Worried over the lukewarm response of foreign institutional investors (FIIs) to infrastructure bonds, the government is planning to relax norms for such entities investing in corporate bonds issued by infrastructure companies.
According to official sources, the finance ministry is planning to reduce the lock-in period of 3 years to even below 2 years so that the bonds generate enough interest amongst FIIs.
In the Budget 2011-12, Finance Minister Pranab Mukherjee announced that the limit for FII investment in corporate bonds, with residual maturity of over five years will be increased to $25 billion, thereby raising the total limit for FII investment in corporate bonds to $ 40 billion.
FIIs were allowed to invest in unlisted bonds with a minimum lock-in period of three years, during which they can trade amongst themselves.
Of the $25 billion limit, however, FIIs have invested only $80 million till June 30, as per the data available with the government.
With the proposed relaxation, the sources added that the infra structure bonds would become more attractive for the FIIs.
According to analysts, the relaxation may see more participation by FIIs in the infrastructure bond market.
In 3 years, the FIIs feel that their money is getting blocked. And since there is no vibrant bond market in India, they find it difficult to exit. This will be an opportunity for them to invest without their money getting blocked for long, said Jagannadham Thunuguntla, strategist and head of research at SMC Global. India is in dire need of infrastructure and is looking at private sector money to finance its infrastructure development programmes.

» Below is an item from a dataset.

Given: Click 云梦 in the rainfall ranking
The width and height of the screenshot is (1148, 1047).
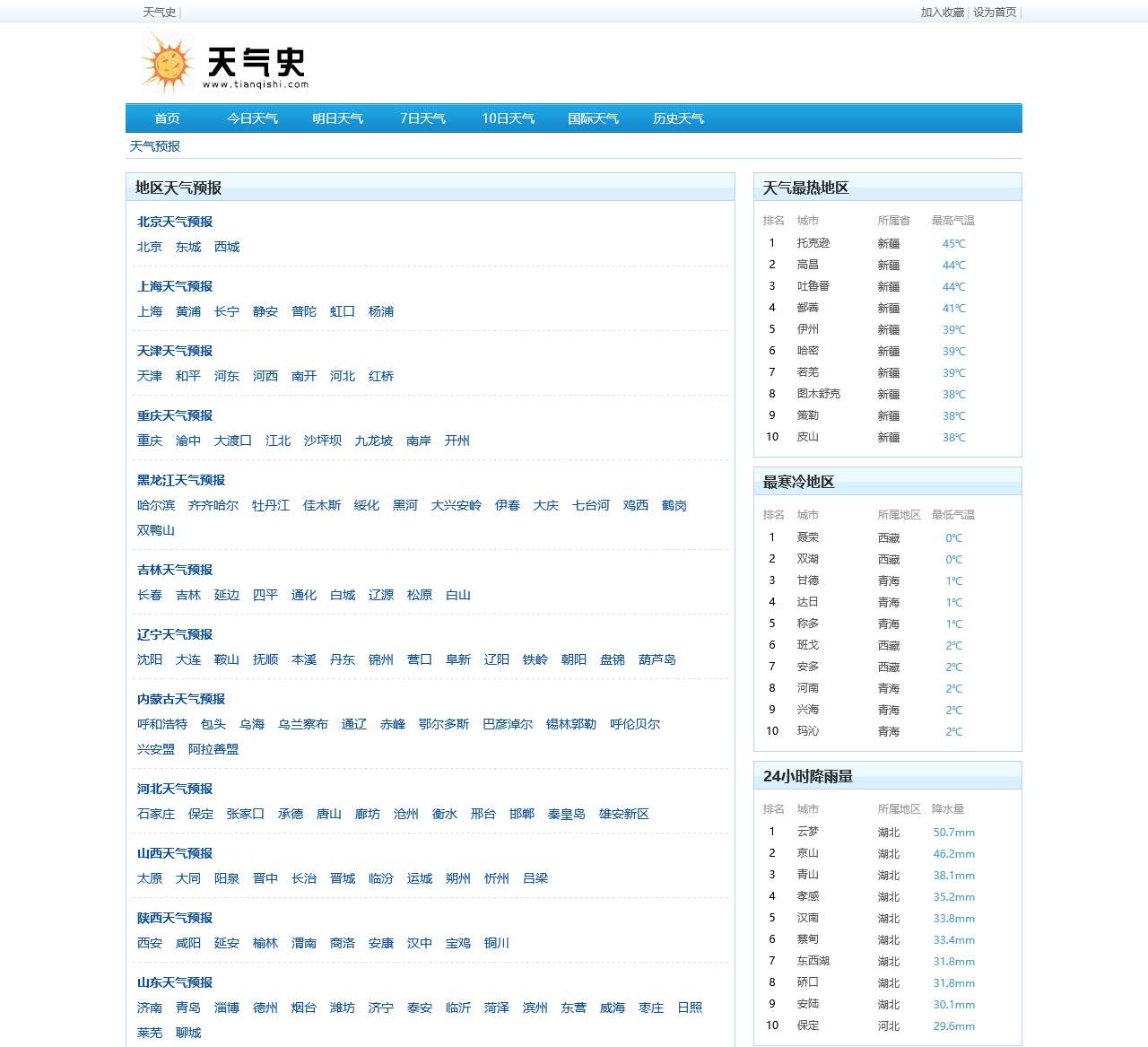Looking at the screenshot, I should [x=806, y=832].

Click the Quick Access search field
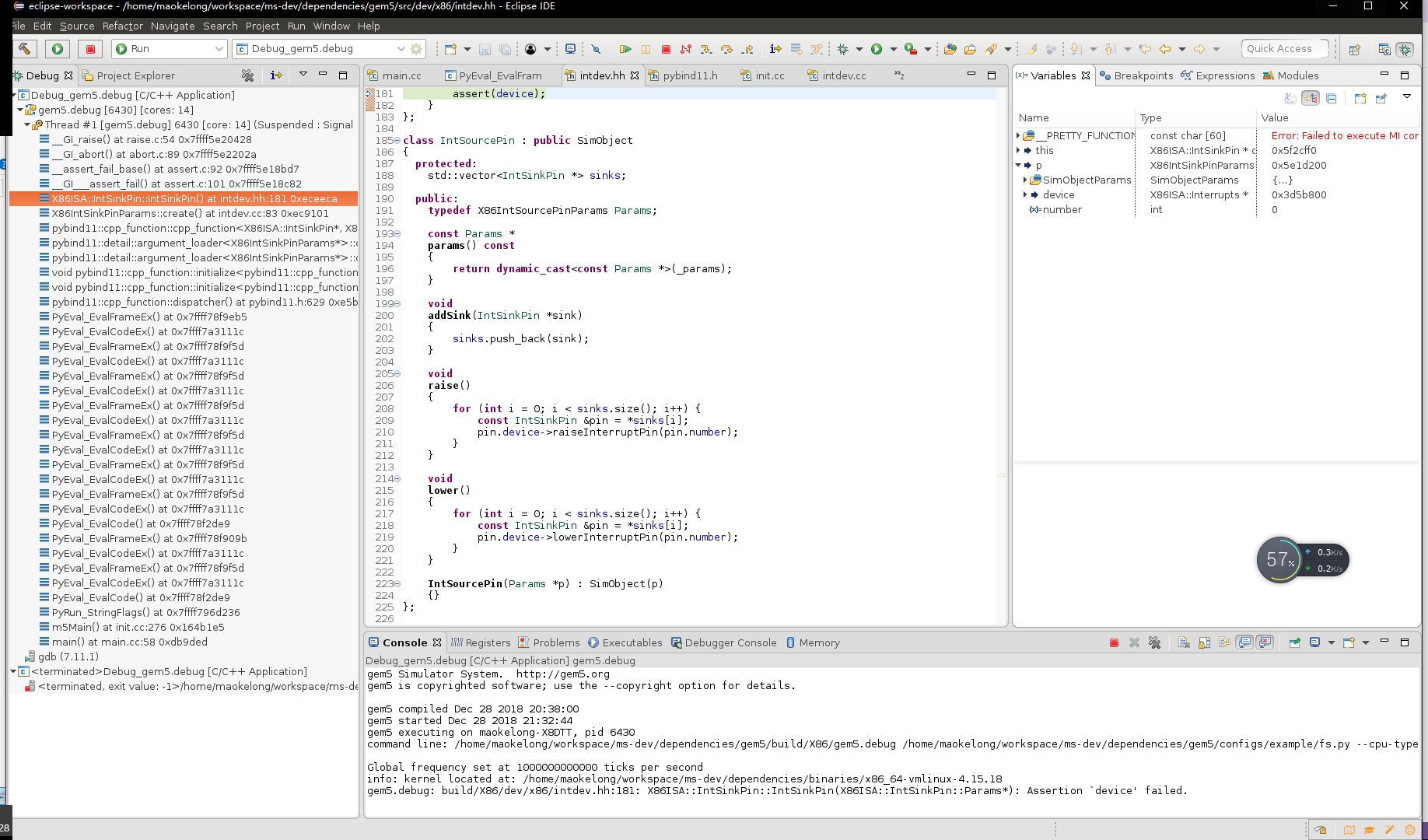1283,49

There is a reasonable chance that with this relaxation more FIIs may invest in the infrastructure bonds, Thunuguntla said. In the Budget, the government had announced multi-pronged measures for infrastructure financing to supplement the governments budgetary allocation to the sector. For 2011-12, Rs 2,14,000 crore have been allocated to the sector, 23.3 per cent higher than the allocation in the last Budget. The budgetary allocation on infrastructure accounts for 48.5 per cent of the gross budgetary support to plan expenditure.
The government plans to invest about $1 trillion during the 12th Five Year Plan period, beginning March 2012, to fund the massive infrastructure needs of the country.